Setelah kursi presiden, wakil presiden dan DPR diperebutkan, kini di sejumlah daerah
berjejer kursi gubernur, bupati dan wali kota terus diperebutkan pula. Dalam dunia politik
memang, kekuasaan itu ibarat setangkai kembang bermadu, yang memikat banyak
kumbang dan kupu-kupu. Begitu banyak orang dari berbagai profesi tergoda untuk
menikmati manisnya madu kekuasaan dalam aneka macam bentuk dan posisi tersebut.
Kita pun digugat tanya, mengapa di era modern di mana politik semakin dijadikan
sebagai panglima ini orang tidak jera-jeranya mencari kepuasan hidup duniawi yang oleh
Erich Fromm, dikatakan tidak akan pernah mencapai titik jenuh?

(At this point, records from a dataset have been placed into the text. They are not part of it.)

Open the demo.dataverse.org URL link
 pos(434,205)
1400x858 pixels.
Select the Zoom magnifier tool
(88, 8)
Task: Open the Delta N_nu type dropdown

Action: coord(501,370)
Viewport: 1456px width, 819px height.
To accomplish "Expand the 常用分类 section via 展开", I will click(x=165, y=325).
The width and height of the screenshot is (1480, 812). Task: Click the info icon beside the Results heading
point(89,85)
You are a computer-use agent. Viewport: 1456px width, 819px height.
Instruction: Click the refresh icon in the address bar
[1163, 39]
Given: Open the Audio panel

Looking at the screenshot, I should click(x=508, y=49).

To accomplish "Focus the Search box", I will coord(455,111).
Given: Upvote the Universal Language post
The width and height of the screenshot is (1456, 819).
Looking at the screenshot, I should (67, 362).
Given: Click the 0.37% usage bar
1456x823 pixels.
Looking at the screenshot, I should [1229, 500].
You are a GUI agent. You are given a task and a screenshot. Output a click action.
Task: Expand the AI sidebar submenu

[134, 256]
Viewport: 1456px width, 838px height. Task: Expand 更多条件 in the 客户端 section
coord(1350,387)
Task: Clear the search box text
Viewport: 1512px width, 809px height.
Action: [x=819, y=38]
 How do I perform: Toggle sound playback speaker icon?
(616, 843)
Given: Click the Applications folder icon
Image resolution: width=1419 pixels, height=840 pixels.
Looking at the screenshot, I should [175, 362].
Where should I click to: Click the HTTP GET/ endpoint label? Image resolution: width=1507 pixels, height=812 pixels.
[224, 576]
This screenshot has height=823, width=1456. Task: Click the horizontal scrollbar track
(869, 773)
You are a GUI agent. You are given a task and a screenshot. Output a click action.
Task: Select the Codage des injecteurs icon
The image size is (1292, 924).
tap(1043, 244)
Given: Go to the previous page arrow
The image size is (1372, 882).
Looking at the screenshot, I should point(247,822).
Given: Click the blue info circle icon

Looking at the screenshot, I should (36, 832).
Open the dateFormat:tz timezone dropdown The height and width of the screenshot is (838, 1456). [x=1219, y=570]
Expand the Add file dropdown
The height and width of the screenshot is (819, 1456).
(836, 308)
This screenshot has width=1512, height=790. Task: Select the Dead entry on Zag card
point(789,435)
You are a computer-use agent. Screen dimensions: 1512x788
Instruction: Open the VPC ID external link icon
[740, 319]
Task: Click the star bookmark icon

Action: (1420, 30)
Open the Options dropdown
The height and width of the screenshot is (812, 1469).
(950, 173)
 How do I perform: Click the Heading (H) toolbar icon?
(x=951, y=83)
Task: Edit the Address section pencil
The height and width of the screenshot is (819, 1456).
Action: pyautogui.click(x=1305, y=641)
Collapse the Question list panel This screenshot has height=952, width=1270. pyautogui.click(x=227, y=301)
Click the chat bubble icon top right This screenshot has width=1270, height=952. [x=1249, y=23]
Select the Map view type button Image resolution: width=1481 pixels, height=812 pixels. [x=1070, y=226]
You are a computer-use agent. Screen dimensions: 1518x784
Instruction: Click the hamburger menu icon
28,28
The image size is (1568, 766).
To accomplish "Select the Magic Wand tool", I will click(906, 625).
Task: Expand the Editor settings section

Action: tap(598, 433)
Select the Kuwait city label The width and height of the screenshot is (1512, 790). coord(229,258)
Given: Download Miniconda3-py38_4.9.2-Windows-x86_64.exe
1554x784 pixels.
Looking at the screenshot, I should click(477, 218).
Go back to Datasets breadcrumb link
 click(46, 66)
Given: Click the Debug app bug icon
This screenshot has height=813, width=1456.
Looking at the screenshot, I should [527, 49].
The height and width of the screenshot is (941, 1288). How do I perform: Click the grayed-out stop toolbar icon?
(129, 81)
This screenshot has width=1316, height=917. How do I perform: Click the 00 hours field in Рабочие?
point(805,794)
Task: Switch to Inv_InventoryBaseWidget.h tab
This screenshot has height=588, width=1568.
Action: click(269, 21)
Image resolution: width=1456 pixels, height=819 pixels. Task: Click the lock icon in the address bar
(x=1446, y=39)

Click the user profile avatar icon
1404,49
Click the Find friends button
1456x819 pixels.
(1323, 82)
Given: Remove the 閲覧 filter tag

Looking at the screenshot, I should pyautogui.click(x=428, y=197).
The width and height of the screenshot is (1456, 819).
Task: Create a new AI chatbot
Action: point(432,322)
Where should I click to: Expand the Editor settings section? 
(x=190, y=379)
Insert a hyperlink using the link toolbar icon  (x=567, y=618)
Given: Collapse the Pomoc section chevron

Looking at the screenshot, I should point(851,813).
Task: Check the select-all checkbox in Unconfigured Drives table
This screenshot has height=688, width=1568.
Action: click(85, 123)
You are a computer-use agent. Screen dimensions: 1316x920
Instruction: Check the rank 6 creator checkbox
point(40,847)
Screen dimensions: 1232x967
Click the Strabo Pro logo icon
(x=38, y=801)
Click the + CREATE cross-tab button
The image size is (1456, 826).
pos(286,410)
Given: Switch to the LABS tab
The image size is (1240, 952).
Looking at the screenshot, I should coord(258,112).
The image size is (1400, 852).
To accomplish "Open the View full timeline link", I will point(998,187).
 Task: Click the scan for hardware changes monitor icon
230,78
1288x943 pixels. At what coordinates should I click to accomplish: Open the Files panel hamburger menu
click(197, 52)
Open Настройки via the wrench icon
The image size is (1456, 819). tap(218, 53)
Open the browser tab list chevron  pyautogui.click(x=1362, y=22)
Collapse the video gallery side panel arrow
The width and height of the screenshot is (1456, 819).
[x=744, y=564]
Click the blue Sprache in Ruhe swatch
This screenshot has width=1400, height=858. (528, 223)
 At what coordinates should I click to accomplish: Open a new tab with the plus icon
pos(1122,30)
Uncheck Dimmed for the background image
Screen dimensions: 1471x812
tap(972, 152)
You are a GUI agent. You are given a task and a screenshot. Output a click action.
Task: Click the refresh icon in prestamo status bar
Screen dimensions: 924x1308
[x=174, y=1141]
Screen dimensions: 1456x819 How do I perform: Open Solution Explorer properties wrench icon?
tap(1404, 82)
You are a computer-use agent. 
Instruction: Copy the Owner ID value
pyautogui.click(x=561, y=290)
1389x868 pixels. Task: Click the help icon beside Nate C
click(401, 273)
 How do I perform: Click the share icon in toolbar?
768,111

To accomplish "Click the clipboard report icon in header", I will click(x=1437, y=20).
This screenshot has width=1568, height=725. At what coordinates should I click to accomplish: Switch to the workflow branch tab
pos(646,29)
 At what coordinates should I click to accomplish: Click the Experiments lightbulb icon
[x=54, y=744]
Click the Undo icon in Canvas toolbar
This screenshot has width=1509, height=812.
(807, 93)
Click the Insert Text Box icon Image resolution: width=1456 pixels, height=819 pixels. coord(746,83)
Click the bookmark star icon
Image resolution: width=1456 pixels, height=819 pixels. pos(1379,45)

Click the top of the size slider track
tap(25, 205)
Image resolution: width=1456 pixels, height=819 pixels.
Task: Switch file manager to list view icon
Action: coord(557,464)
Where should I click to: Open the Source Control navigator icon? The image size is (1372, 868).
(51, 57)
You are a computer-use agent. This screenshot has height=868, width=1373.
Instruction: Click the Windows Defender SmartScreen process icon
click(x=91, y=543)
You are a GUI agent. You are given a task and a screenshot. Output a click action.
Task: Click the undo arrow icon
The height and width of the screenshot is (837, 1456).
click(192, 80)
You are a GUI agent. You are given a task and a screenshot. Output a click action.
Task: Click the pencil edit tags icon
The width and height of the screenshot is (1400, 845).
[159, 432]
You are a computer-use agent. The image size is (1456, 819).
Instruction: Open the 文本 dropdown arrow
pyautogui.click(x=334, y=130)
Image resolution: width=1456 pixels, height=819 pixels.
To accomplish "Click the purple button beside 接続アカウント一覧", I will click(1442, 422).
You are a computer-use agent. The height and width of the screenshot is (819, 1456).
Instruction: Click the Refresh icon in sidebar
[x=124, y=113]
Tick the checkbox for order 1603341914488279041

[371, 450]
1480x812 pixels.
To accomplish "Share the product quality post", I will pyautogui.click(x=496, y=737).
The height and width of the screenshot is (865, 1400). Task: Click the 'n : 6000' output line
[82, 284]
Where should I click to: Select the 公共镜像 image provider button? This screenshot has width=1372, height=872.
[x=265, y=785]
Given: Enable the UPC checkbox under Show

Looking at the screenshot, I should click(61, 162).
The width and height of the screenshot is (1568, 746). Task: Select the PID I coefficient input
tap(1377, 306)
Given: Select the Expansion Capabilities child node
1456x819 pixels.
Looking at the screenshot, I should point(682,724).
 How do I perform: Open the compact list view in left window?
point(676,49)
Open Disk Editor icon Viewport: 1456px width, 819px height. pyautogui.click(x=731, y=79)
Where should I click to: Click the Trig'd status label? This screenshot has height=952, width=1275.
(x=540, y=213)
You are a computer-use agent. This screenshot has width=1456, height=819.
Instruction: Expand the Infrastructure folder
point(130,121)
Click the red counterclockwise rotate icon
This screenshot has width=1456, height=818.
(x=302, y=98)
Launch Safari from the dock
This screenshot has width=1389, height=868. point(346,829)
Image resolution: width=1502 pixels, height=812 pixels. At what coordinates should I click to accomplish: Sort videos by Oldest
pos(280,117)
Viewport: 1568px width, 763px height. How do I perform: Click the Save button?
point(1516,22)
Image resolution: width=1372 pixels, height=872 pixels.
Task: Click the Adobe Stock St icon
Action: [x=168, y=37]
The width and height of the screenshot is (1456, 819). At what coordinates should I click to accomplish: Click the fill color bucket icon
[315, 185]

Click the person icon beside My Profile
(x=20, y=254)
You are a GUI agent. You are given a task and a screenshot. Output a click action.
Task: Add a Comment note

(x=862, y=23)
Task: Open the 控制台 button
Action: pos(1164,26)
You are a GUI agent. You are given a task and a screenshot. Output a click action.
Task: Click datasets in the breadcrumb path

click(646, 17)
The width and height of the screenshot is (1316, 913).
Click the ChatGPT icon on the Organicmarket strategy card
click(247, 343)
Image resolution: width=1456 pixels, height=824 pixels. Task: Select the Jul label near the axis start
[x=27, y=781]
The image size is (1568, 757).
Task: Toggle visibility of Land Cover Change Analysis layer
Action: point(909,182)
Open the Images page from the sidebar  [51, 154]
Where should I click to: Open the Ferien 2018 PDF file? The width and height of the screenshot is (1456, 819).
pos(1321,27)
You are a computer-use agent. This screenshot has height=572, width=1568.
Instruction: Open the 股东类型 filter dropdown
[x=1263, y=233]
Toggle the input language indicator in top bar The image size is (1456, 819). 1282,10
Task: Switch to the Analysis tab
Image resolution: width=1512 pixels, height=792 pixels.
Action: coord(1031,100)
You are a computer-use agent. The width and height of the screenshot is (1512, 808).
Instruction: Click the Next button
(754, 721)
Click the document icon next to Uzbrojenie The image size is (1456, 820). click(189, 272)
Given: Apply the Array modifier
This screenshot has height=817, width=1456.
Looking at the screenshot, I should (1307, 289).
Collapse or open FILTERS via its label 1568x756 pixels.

Pertanyaan tersebut menjadi mudah dipahami dan dapat dijawab jika dikerling
dari etika hedonis ala para filosof modern dan individualis seperti Albert Camus, JP
Sartre, Heidegger, John Lock, John Stuart Mill, dan Nietzsche. Khususnya bagi
Friederick Willhem Nietzsche, hidup adalah sumber kelezatan dan kenikmatan. Dan
kekuasaan dengan harta melimpah, adalah puncak dari kenikmatan hidup. Karena itu,
setiap orang di segala zaman berusaha untuk meraih dan merenkuh kenikmatan yang
terbungkus dalam kelambu kekuasaan. Itu terlihat dari bukunya The Birth of Tragedy di
mana sang filosof eksitensialis dan individualis memaklumkan tentang, “Allah sudah
mati dan nikmatilah hidup”. Suatu adagium tersohor yang membuat dirinya ditahbiskan
menjadi seorang etikus hedonis.
Artinya, dari sisi hedonisme, tujuan dari hidup manusia adalah menggapai
kesenangan dan kemikmatan badani. Suatu aliran filsafat yang mengagungkan
kenikmatan hidup yang sebenarnya berangkat dari pemikiran filsafat sebelumnya. Lihat,
misalnya filosof Aristippos dari Kyrene, seorang murid Socrates, yang menegaskan
bahwa yang sungguh baik bagi manusia hanyalah kesenangan dan kenikmatan. Jika ia
berhasil meraih kesenangan, ia tidak akan mencari sesuatu yang lain lagi.